NON MENATE IL CAN PER L’AIA: COMMISSARIATE GLI ARBITRI –L’ARRESTO PER NARCOTRAFFICO DEL PROCURATORE ARBITRALE ROSARIO D’ONOFRIO RISCHIA DI TRAVOLGERE ANCHE IL CAPO DEI FISCHIETTI TRENTALANGE (SI DIMETTERA'?) – SUL TAVOLO ANCHE L’IPOTESI DI COMMISSARIARE L’ASSOCIAZIONE ARBITRI. INTANTO LA FIGC È INTENZIONATA A CANCELLARE LA FIGURA DEL PROCURATORE DEGLI ARBITRI E AD AVOCARE A SÉ TUTTI GLI ORGANI DI GIUSTIZIA, ANCHE QUELLI PER I DIRETTORI DI GARA…
Luca De Vito,Matteo Pinci per “la Repubblica”
Le scorribande da narcos non sono costate solo l'arresto a Rosario D'Onofrio. Ma rischiano di travolgere come uno tsunami l'intera struttura dell'Aia, l'Associazione italiana arbitri, che lo scelse un anno e mezzo fa come Procuratore arbitrale. Possibile che il pm degli arbitri lavorasse, nell'inconsapevolezza collettiva, dai domiciliari, dove scontava una pena di 2 anni e otto mesi?
La Federcalcio, a cui l'Aia fa capo, ha deciso che un caso simile non deve ripetersi. Che a dover cambiare, prima di tutto, è il sistema. E domani in un Consiglio federale convocato d'urgenza il presidente della Federcalcio Gravina darà forma a questo intento con una proposta destinata a diventare norma: la Figc cancellerà la figura del procuratore degli arbitri e avocherà a sé tutti gli organi di giustizia, anche quelli per i direttori di gara.

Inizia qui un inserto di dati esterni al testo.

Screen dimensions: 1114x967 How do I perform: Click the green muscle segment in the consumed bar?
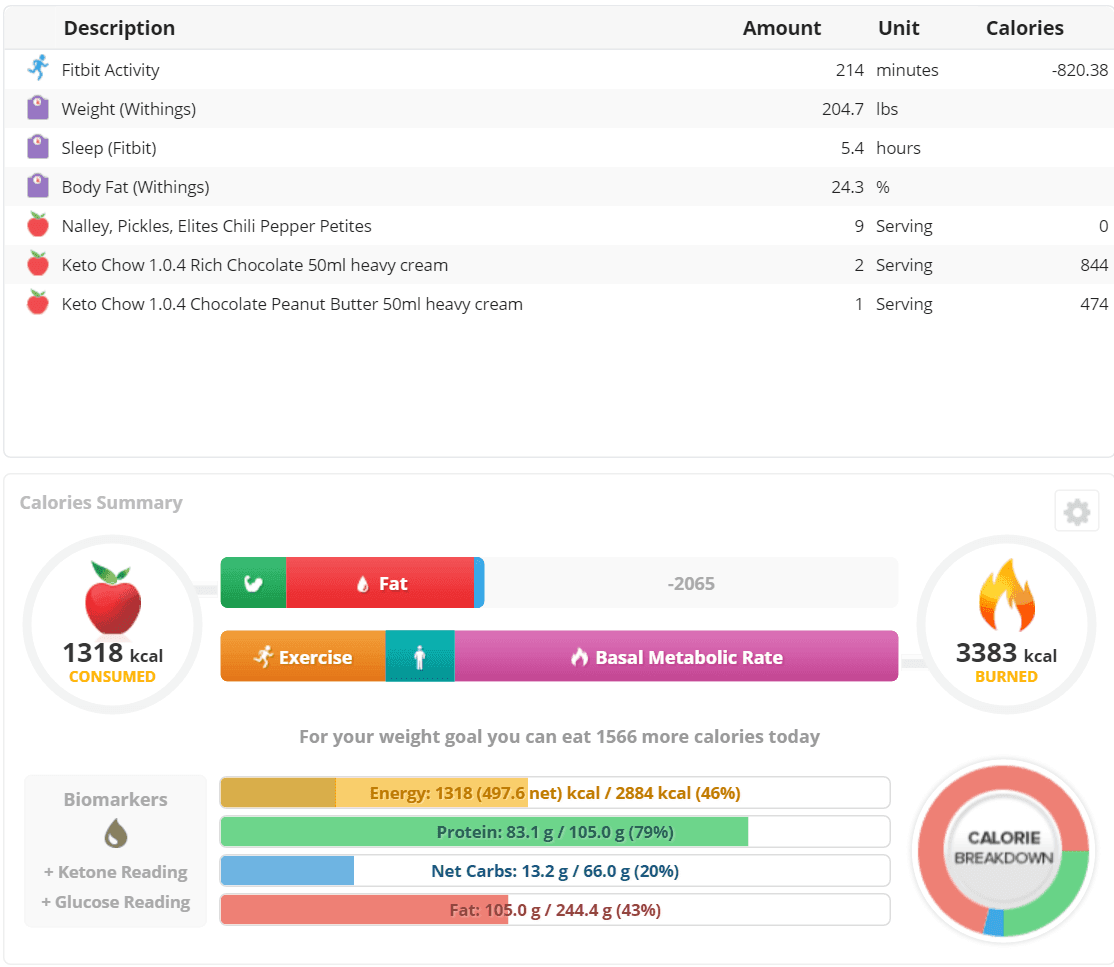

Ma il caso rischia di travolgere anche Alfredo Trentalange, il presidente dell'Aia, l'uomo che ha scelto D'Onofrio per l'incarico di procuratore arbitrale e di cui ieri tanti - anche nel suo mondo - chiedevano le dimissioni. Lui le ha rigettate muscolarmente. Ma ora dovrà produrre in Federcalcio le carte che spieghino come sia arrivato alla scelta di un personaggio simile senza prendere informazioni, senza sapere (possibile?) che era stato espulso dall'esercito per aver prodotto certificati medici falsi o che nel 2007 quando era guardalinee aveva colpito con un pugno un dirigente sportivo.
Il calcio non ha (ancora) intenzione di commissariare l'Associazione arbitri, né di imporre un passo indietro a Trentalange. Ma adesso vuole andare in fondo alla vicenda: il procuratore della Figc, Giuseppe Chinè, chiederà alla Dda le carte dell'inchiesta su D'Onofrio e ascolterà l'ex arbitro Giacomelli, che ieri a Repubblica ha indicato in d'Onofrio l'uomo che ha deciso la sua dismissione.

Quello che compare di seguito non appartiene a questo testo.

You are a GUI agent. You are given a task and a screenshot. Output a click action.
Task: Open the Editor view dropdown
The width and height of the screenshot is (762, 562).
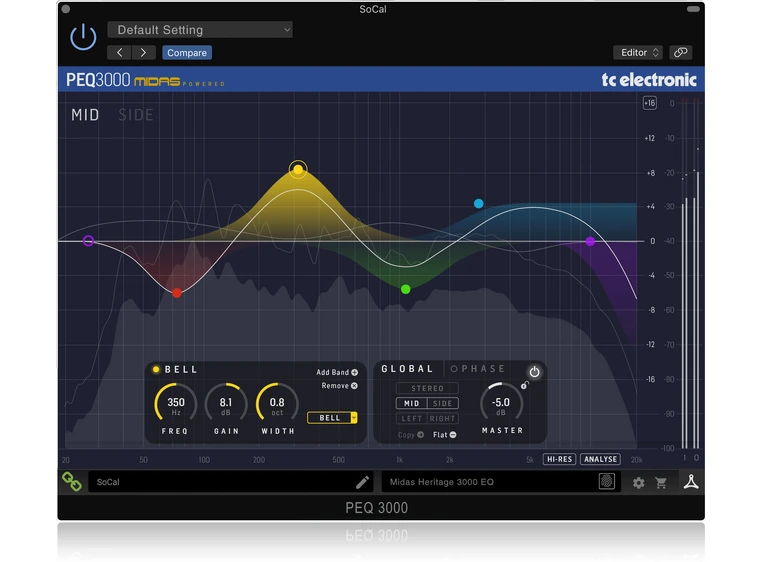pyautogui.click(x=638, y=52)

Sono molte del resto le anomalie.
A cominciare dal silenzio di 48 ore seguito al suo secondo arresto, giovedì: si è dovuto attendere la mattina di sabato, quando Repubblica.it ha rivelato la notizia che il procuratore degli arbitri era finito per la seconda volta in carcere per narcotraffico, affinché qualcuno sollevasse la questione nell'Associazione. E solo dopo sono state comunicate le sue dimissioni. Anche se, a quanto si apprende, lo stesso D'Onofrio non ha avuto modo di comunicare con nessuno fuori dalla sua cella del carcere di Opera in queste ore.
Oltre alle gravi accuse per traffico di droga mosse dalla procura di Milano e dalla Guardia di Finanza - che si basano principalmente su intercettazioni e la scoperta di messaggi criptati che la banda si scambiava su Encrochat - ci sono diverse segnalazioni che riguardano anche il ruolo da capo della procura arbitrale. Ruolo per il quale, precisa il legale Niccolò Vecchioni, «prendeva solo un modesto rimborso spese e che svolgeva principalmente per motivi di prestigio». Una funzione che ha svolto chiedendo permessi al giudice della Sorveglianza e senza che nessuno, a quanto pare, fosse al corrente della sua situazione.
In un atto ufficiale della Procura della Figc si legge del deferimento di D'Onofrio per un caso di omissione: come procuratore degli arbitri, avrebbe ignorato la segnalazione di un potenziale caso disciplinare avanzata dal vicepresidente Duccio Baglioni e contattato poi telefonicamente l'assistente arbitrale Roberto Avalos «soggetto direttamente coinvolto », dandogli «consigli sulla condotta da tenere». È un documento del 28 ottobre che chiedeva di portare il caso davanti alla Commissione Federale di Garanzia. Non ce ne è stato il tempo.